### REQUIRED WORK
Begin at the first line of the records below and, please, give each line again exactly until the line with "28 (194, 687)" is included.

### Saved data entries
########
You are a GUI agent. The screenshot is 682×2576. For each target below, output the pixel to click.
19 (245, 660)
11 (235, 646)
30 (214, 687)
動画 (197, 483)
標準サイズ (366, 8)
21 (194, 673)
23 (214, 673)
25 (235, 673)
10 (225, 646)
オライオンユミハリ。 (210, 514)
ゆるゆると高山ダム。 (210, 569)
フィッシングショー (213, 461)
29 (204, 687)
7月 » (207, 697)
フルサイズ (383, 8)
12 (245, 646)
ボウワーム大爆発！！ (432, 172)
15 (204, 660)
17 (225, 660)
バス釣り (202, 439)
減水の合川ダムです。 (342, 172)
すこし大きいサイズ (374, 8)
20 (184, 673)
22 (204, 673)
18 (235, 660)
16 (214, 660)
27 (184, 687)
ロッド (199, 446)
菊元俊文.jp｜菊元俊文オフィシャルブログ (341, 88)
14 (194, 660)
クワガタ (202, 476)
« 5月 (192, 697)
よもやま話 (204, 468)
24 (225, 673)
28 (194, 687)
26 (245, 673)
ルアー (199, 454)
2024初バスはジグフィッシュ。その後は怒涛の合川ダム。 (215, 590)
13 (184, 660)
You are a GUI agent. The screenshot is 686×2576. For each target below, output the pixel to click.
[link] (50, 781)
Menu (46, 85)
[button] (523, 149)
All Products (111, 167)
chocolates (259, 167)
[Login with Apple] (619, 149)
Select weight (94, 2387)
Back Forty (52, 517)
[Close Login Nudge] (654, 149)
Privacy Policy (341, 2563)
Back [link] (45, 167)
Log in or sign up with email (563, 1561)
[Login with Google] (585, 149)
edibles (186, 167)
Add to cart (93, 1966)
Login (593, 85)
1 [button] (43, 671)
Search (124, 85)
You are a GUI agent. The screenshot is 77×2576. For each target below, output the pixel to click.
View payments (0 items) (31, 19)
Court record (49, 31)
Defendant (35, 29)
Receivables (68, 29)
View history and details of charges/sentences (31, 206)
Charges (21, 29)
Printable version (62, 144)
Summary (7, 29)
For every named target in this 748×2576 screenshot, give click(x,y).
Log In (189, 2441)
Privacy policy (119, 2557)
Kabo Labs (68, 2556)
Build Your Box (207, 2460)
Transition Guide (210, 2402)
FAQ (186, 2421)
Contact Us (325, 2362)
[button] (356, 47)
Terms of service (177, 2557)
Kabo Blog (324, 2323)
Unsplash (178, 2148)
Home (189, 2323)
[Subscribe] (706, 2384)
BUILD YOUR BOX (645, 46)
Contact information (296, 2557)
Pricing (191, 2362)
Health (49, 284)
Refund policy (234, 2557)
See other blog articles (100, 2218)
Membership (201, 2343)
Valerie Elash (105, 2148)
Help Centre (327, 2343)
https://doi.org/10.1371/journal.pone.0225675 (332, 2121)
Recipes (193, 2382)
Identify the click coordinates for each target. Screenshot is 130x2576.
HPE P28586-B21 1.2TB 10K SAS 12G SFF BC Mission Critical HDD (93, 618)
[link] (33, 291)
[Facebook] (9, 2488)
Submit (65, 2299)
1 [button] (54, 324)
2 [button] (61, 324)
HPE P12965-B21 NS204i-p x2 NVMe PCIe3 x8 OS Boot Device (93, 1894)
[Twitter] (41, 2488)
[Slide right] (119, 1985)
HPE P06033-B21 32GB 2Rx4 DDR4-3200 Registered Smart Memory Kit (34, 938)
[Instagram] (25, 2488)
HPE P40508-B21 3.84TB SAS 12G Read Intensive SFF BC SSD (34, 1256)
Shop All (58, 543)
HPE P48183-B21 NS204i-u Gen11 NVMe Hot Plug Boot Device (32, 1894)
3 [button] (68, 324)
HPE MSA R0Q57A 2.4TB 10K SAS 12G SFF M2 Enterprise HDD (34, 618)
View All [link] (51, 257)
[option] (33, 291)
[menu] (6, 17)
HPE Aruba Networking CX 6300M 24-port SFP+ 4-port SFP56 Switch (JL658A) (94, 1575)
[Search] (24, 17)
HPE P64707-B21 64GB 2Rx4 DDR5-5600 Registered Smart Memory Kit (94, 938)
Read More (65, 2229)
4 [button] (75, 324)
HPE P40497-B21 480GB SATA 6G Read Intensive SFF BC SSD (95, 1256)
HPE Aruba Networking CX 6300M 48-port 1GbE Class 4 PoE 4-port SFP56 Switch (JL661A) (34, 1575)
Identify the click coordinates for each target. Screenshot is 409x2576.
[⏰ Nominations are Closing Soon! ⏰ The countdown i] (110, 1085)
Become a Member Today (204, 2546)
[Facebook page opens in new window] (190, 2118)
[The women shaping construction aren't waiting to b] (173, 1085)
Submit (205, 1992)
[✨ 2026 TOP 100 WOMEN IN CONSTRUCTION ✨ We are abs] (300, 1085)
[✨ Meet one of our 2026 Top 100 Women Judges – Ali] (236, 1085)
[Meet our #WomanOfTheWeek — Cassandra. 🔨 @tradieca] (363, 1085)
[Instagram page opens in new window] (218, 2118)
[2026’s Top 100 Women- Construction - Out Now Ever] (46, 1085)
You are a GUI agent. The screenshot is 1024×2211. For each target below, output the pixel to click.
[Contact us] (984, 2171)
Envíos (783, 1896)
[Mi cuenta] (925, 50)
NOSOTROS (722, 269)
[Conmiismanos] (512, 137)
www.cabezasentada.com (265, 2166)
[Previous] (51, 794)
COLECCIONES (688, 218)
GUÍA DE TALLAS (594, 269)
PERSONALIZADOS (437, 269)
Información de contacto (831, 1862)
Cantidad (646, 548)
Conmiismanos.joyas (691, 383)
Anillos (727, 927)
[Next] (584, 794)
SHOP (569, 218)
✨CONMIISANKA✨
########
### RESPONSE FOR THIS EXERCISE
You are a GUI agent. The screenshot is 682×2576. For each target below, output the pixel to click.
19 (245, 660)
11 (235, 646)
30 (214, 687)
動画 (197, 483)
標準サイズ (366, 8)
21 (194, 673)
23 (214, 673)
25 (235, 673)
10 (225, 646)
オライオンユミハリ。 (210, 514)
ゆるゆると高山ダム。 (210, 569)
フィッシングショー (213, 461)
29 (204, 687)
7月 » (207, 697)
フルサイズ (383, 8)
12 (245, 646)
ボウワーム大爆発！！ (432, 172)
15 (204, 660)
17 (225, 660)
バス釣り (202, 439)
減水の合川ダムです。 (342, 172)
すこし大きいサイズ (374, 8)
20 (184, 673)
22 (204, 673)
18 (235, 660)
16 (214, 660)
27 (184, 687)
ロッド (199, 446)
菊元俊文.jp｜菊元俊文オフィシャルブログ (341, 88)
14 (194, 660)
クワガタ (202, 476)
« 5月 (192, 697)
よもやま話 (204, 468)
24 (225, 673)
28 (194, 687)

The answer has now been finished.